Abstract: This article examines the complexity of the debate around the temporary worker visa known as the H-1B program for highly skilled foreign nationals.  The debate against the H-1B visa program has been dominated by what feminist economist Naila Kabeer has argued are “coalitions of ‘powerful losers’ in the north seeking to claw back the gains made from international trade by ‘weak winners’ in the south” (Kabeer 2002).  I argue that these metaphors are resonant in the debate over the H-1B visa program, where displaced American Information Technology (IT) workers conflate the role of Indian H-1B workers as both vulnerable victims of corporate greed and menacing threats to national prosperity and security, reinforcing both symbolic and institutional racism against this new category of Asian immigrant worker.  Based on interviews with over 100 Indian H-1B workers, this paper challenges many of the assumptions about “indentured servitude,” and my findings suggest alternate policy alternatives to pitting the interests of “cheap Indian workers” against the interests of “Americans.”

The Risk of Timing Out:  Welfare-to-Work Services to Asian Immigrants and Refugees
By: Julian Chun-Chung Chow, Kathy Lemon Osterling, and Qingwen Xu

Abstract: With the passage of the Personal Responsibility and Work Opportunity Reconciliation Act of 1996, welfare recipients are faced with new work requirements and sanctions, including a five-year time limit on receiving public assistance.  Due to difficulties in adjustment to American society and lack of human capital for the labor market, Asian immigrants and refugees face obstacles transitioning from welfare to work.  The majority of individuals in the San Francisco Bay Area who have reached the five-year time limit since January 2003 are of Asian descent.  Without adequate welfare-to-work services, restrictions and time limits are leaving many Asian recipients without the proficiencies required for employment, as well as without the cash assistance needed for survival.  Using a qualitative study approach by conducting three focus groups with Asian welfare recipients in the San Francisco Bay Area, findings of this study indicate that existing welfare-to-work programs do not meet the unique needs of this population.  Their barriers for achieving self-sufficiency are not adequately addressed by welfare reform’s “work first” approach.  Instead, findings suggest that welfare-to-work program strategies for this population should incorporate culturally competent support services, human capital development, and strength-based approaches.  As more Asian immigrant families lose cash assistance as a result of reaching the five-year time limit, the need to improve welfare-to-work programs and policies for this population has become increasingly urgent.
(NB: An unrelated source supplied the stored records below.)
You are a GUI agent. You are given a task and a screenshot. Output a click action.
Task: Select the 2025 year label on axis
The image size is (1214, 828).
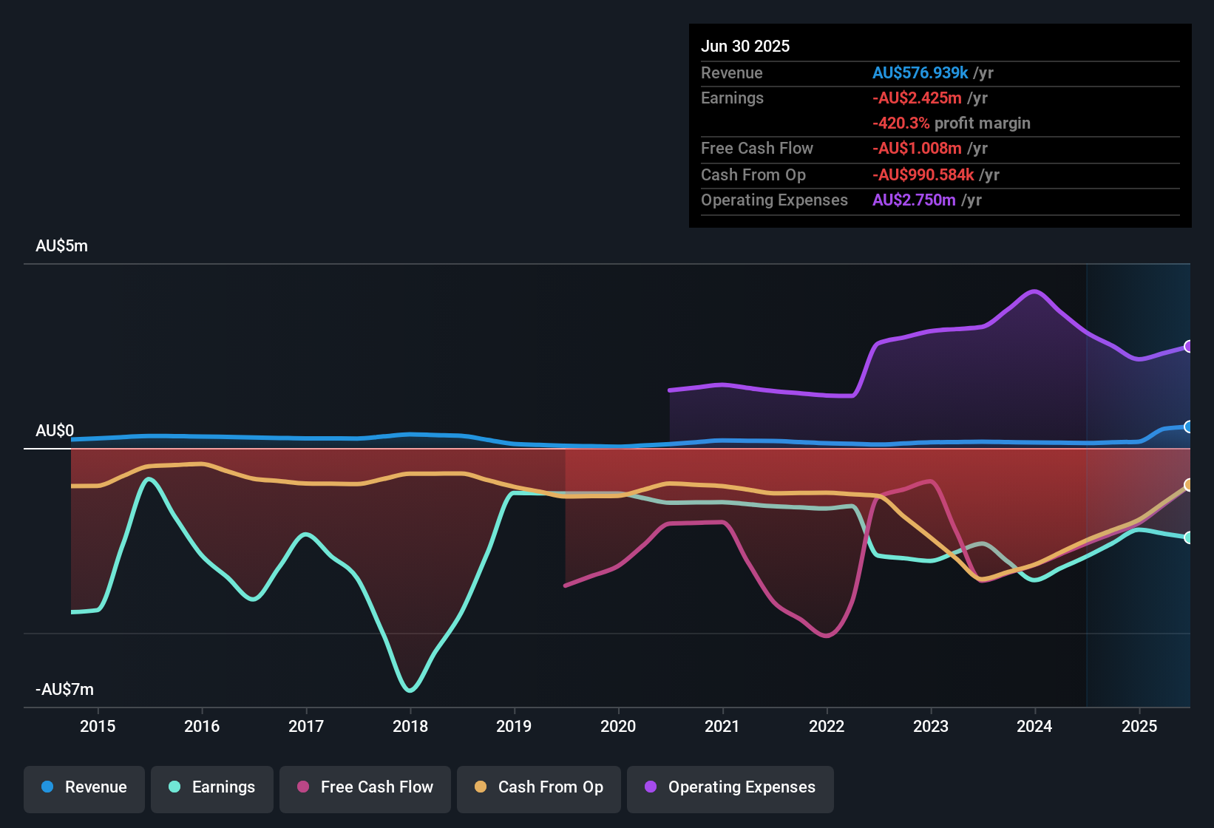(x=1140, y=726)
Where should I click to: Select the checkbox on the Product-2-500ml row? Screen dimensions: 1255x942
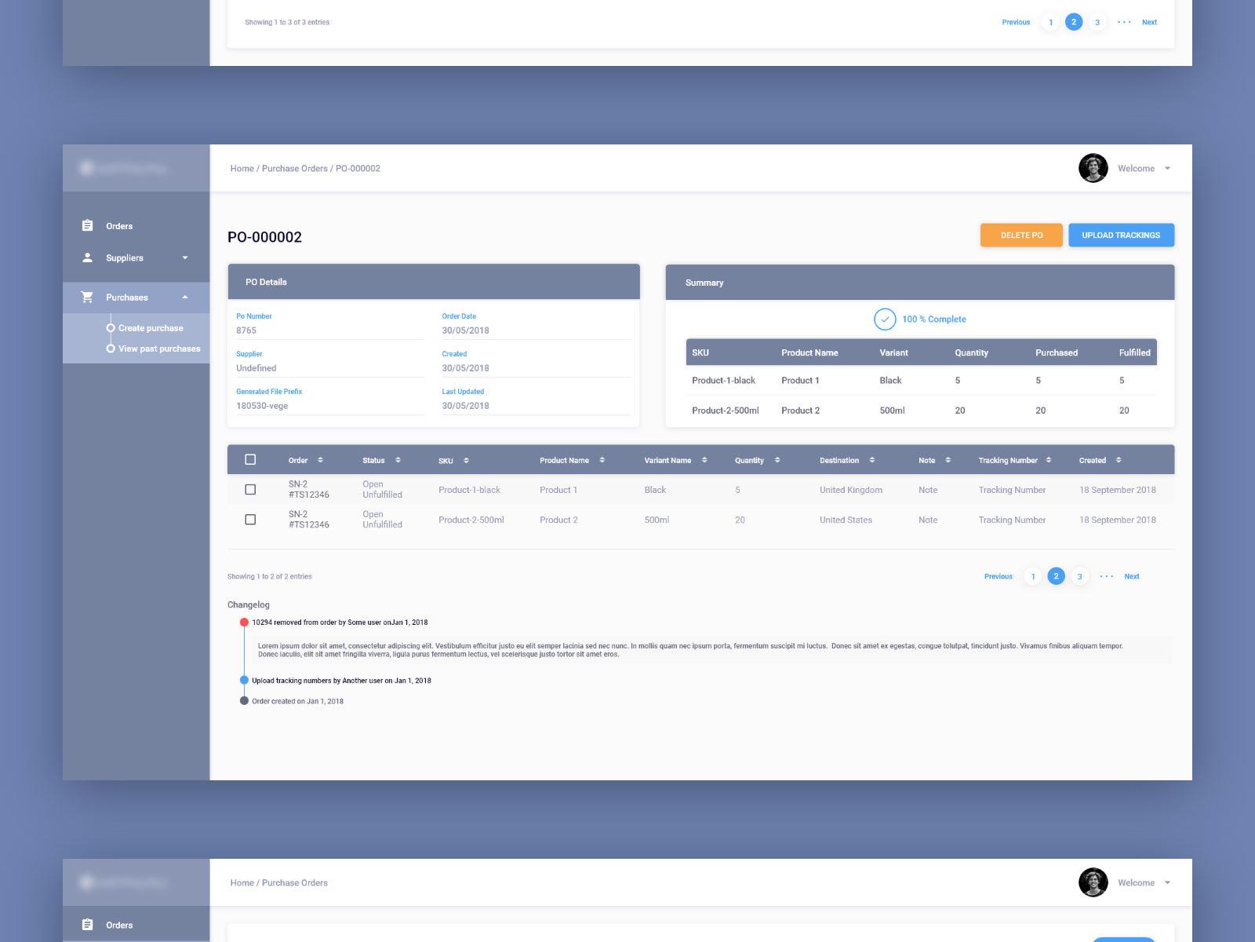[250, 519]
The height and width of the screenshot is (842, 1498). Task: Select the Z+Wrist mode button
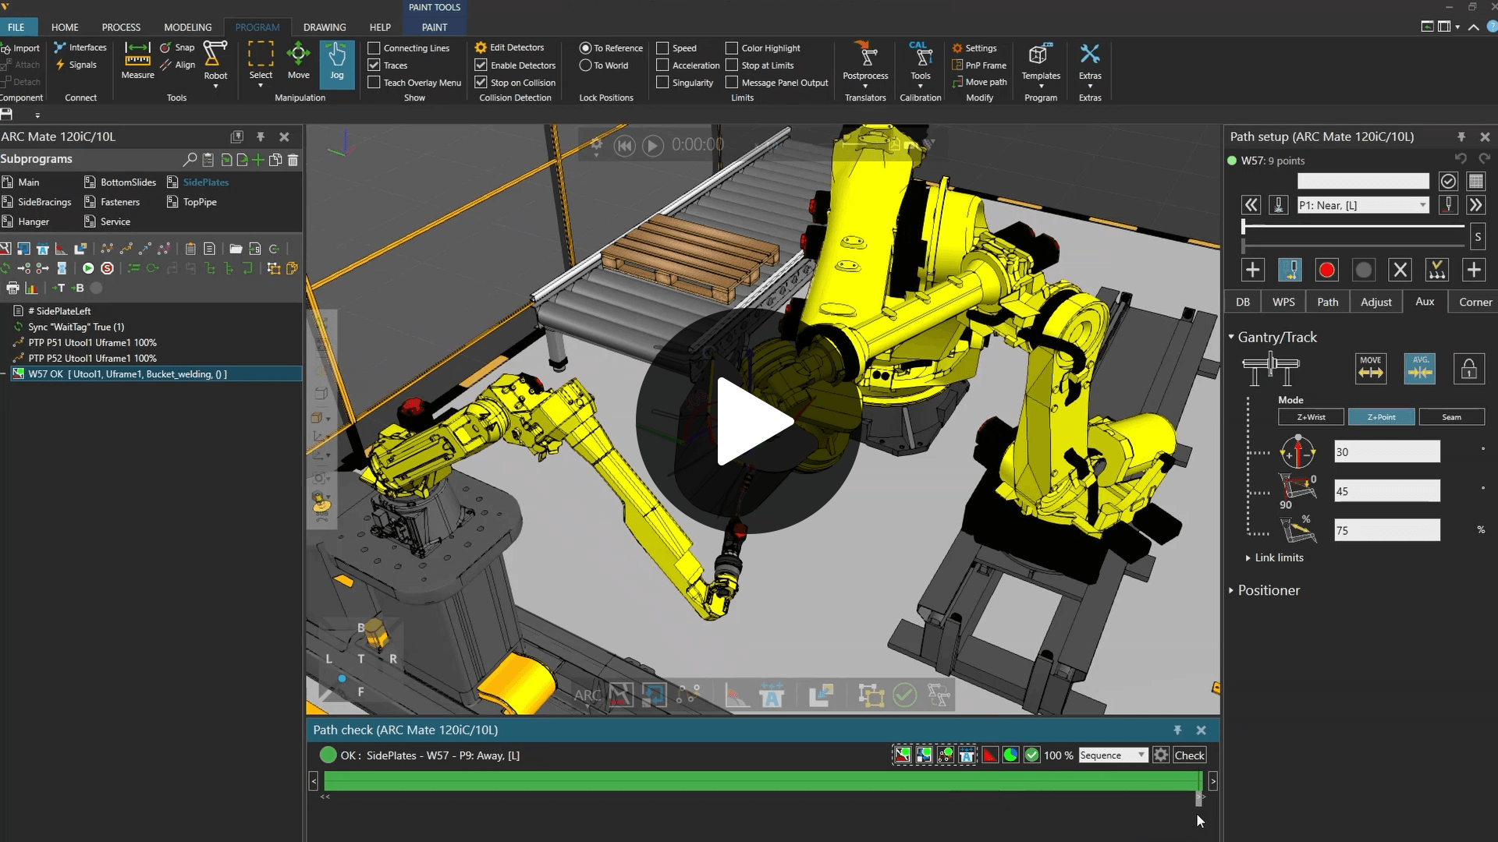pyautogui.click(x=1311, y=417)
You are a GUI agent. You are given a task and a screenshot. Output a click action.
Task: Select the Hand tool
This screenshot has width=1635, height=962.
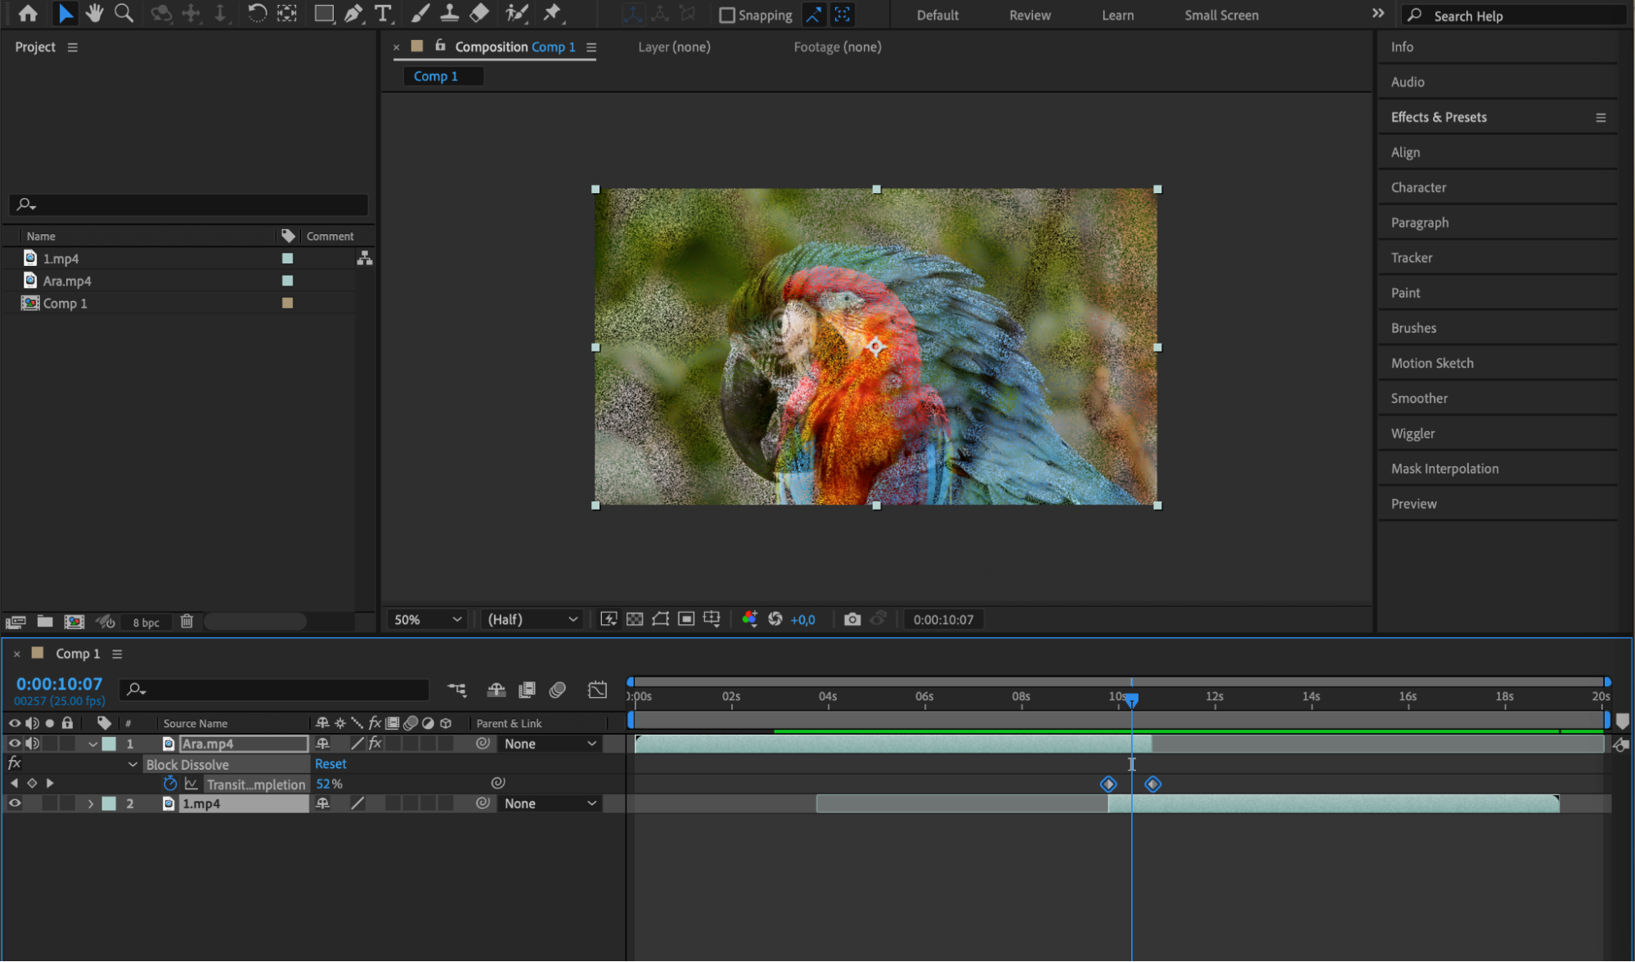point(95,13)
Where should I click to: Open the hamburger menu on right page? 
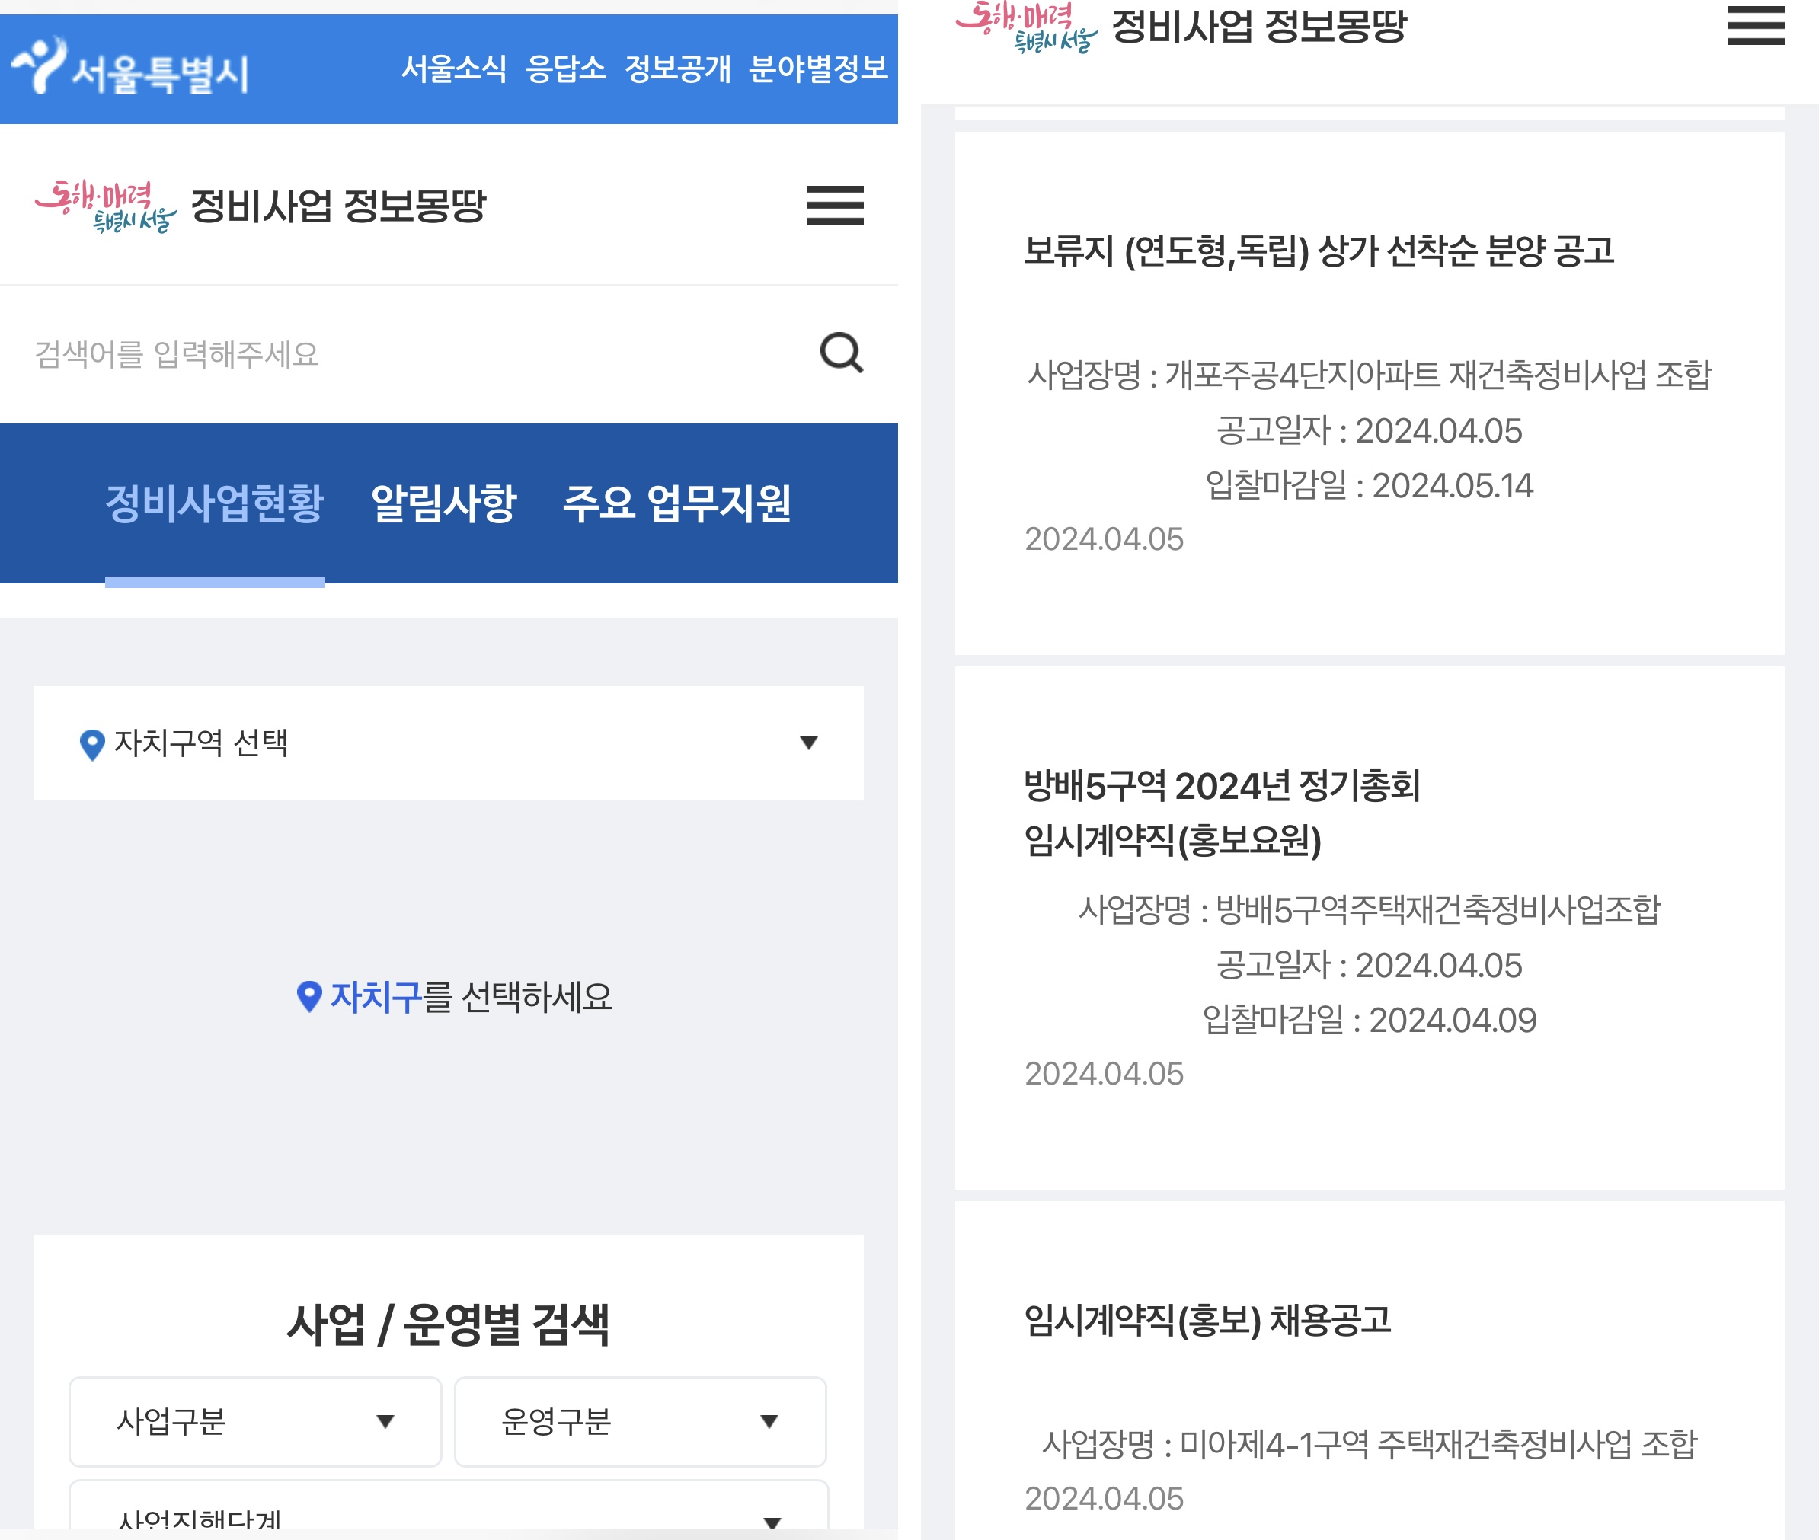(1754, 24)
Screening Names Instead of Qualifications:  Testing with Emailed Resumes Reveals Racial Preferences
By: Siri Thanasombat and John Trasviña

Abstract: In today’s California, Asian Americans and Arab Americans have diminished employment opportunities because employment agencies focus on their names, not qualifications. The Discrimination Research Center has documented the response rates to resumes submitted on behalf of men and women who have equal qualifications and ethnically identifiable names of Asian American, Arab American, Latino, African American and white backgrounds. Although potentially illegal and certainly unacceptable, results that showed that individuals with Arab or South Asian names, especially men, received the lowest response rates to their resumes were not particularly surprising in the aftermath of September 11, 2001 and subsequent changes in world affairs.  Local animosity and antagonism ranging from discrimination to violence in response to events in the Middle East are well known and fit a historic pattern. Other statistically significant results showing Asian Americans receiving far fewer responses than white women applicants despite their comparable resumes suggest the persistence of long-held perceptions of Asian Americans as “foreigners”, not capable of “fitting in”, and reluctant to complain when wronged.  Asian American community organizations and leaders may wish to replicate DRC testing in other parts of the United States or utilize these research results as a basis for workplace advocacy and litigation.